More needs she the divine
Mar. 16th, 2004 03:53 pm![[personal profile]](https://www.dreamwidth.org/img/silk/identity/user.png)
Textual hunter-gathering leads me to some unusual places. On Monday the University Library thwarted me as I tried to harpoon its copy of The Social Construction of Technological Systems (my insufficiently quiet "Bugger!", hissed on seeing the gap on the shelf, amused one person at least). So today I want to the HPS (history and philosophy of science) department, and sat in its small but very good library. You have to walk past the entrance to the Whipple Museum of the History of Science, which has Many Interesting Maps and Devices. At the desk, I filled in a form to be allowed to enter the library; unsure of one bit ('status') I left the section blank, but between us the very pleasant librarian and myself decided that our best option was to circle an option that made me a senior member of the university.
On the bus, I had been reading Le Guin's latest book, Changing Planes, and when I got to the story about the Taoist ospreys I remembered how she has that thing about attempting not to build narrative solely around conflict. In the library, one of the articles recommended to me was about the (failed) introduction of the French electric car (the VEL); the second article was about Portuguese expansion in the early modern period. Cars and guns, guns and cars. In the introduction to The Technology of Orgasm, a history of the vibrator, Rachel Maines notes how one reviewer of an article commented that she "should have used radar detection devices in automobiles as [her] example of a socially camouflaged technology". I think her choice was better.
I read the first article, then went for a browse through the books. I pulled down The Talking Cure: Literary Representations of Psychoanalysis. I read the chapter about Gilman's The Yellow Wallpaper, and noted a bit from the introduction that described "the magical power of language to alleviate suffering".
Partway through the second article (which was giving me a crash course on actor network theory and had some other stuff about the Portuguese) I read: "a system - here the galley [don't ask] - associates everything from humans to the wind. It depends precisely on a combination of social and technical engineering in an environment filled with indifferent or overtly hostile physical or social actors". Being both conflict averse and suggestible, I just wrote I hate this in my notes in bubblegum gel pen.
A little later, and pretty ravenous, I went to Marks and Spencers to buy some lunch.
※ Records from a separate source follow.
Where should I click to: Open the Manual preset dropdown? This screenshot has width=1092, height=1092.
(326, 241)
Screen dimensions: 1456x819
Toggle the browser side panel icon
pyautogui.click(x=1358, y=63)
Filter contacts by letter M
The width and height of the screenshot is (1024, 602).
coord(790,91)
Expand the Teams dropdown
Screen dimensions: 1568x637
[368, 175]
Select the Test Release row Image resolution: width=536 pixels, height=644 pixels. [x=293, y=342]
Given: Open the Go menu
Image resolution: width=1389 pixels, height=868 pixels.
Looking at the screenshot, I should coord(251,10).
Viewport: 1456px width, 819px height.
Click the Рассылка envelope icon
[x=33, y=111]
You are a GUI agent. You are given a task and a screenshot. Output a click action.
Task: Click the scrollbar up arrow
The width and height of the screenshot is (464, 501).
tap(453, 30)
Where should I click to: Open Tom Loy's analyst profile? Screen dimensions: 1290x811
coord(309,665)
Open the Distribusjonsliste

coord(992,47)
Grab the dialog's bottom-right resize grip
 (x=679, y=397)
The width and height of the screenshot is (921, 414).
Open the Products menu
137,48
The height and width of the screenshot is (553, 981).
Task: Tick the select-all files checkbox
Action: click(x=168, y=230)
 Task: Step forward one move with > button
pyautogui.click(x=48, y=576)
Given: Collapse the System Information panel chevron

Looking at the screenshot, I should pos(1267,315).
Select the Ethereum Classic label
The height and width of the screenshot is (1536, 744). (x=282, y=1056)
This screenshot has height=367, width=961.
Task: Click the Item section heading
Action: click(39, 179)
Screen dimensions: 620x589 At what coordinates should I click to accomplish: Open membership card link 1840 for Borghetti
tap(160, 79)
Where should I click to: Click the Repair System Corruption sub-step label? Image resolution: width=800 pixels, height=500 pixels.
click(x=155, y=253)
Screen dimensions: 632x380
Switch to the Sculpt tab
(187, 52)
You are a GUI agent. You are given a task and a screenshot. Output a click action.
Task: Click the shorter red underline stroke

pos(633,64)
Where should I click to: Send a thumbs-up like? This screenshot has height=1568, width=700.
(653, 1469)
All social and technical systems proved indifferent and quite possibly hostile: the woman in front was moving on 33rpm plus the credit card machine really did not want to admit her existence. I went on to prove more than one bit of today's reading correct by feeling much better for imagining myself tearing limbs apart whilst screaming, "GET A FUCKING MOVE ON, WILL YOU!"
There is a conference here at the end of next week: Filming Cities: The Modern Metropolis and Visual Media, which I would very much like to attend. Henry Jenkins is presenting on the Friday: From Zion to Permutation City: Mapping the Urban Imagination in Contemporary Science Fiction. Alas, I am not able to be there - I shall be spending the day with my supervisors.
On the bus, I had been reading Le Guin's latest book, Changing Planes, and when I got to the story about the Taoist ospreys I remembered how she has that thing about attempting not to build narrative solely around conflict. In the library, one of the articles recommended to me was about the (failed) introduction of the French electric car (the VEL); the second article was about Portuguese expansion in the early modern period. Cars and guns, guns and cars. In the introduction to The Technology of Orgasm, a history of the vibrator, Rachel Maines notes how one reviewer of an article commented that she "should have used radar detection devices in automobiles as [her] example of a socially camouflaged technology". I think her choice was better.
I read the first article, then went for a browse through the books. I pulled down The Talking Cure: Literary Representations of Psychoanalysis. I read the chapter about Gilman's The Yellow Wallpaper, and noted a bit from the introduction that described "the magical power of language to alleviate suffering".
Partway through the second article (which was giving me a crash course on actor network theory and had some other stuff about the Portuguese) I read: "a system - here the galley [don't ask] - associates everything from humans to the wind. It depends precisely on a combination of social and technical engineering in an environment filled with indifferent or overtly hostile physical or social actors". Being both conflict averse and suggestible, I just wrote I hate this in my notes in bubblegum gel pen.
A little later, and pretty ravenous, I went to Marks and Spencers to buy some lunch. All social and technical systems proved indifferent and quite possibly hostile: the woman in front was moving on 33rpm plus the credit card machine really did not want to admit her existence. I went on to prove more than one bit of today's reading correct by feeling much better for imagining myself tearing limbs apart whilst screaming, "GET A FUCKING MOVE ON, WILL YOU!"
There is a conference here at the end of next week: Filming Cities: The Modern Metropolis and Visual Media, which I would very much like to attend. Henry Jenkins is presenting on the Friday: From Zion to Permutation City: Mapping the Urban Imagination in Contemporary Science Fiction. Alas, I am not able to be there - I shall be spending the day with my supervisors.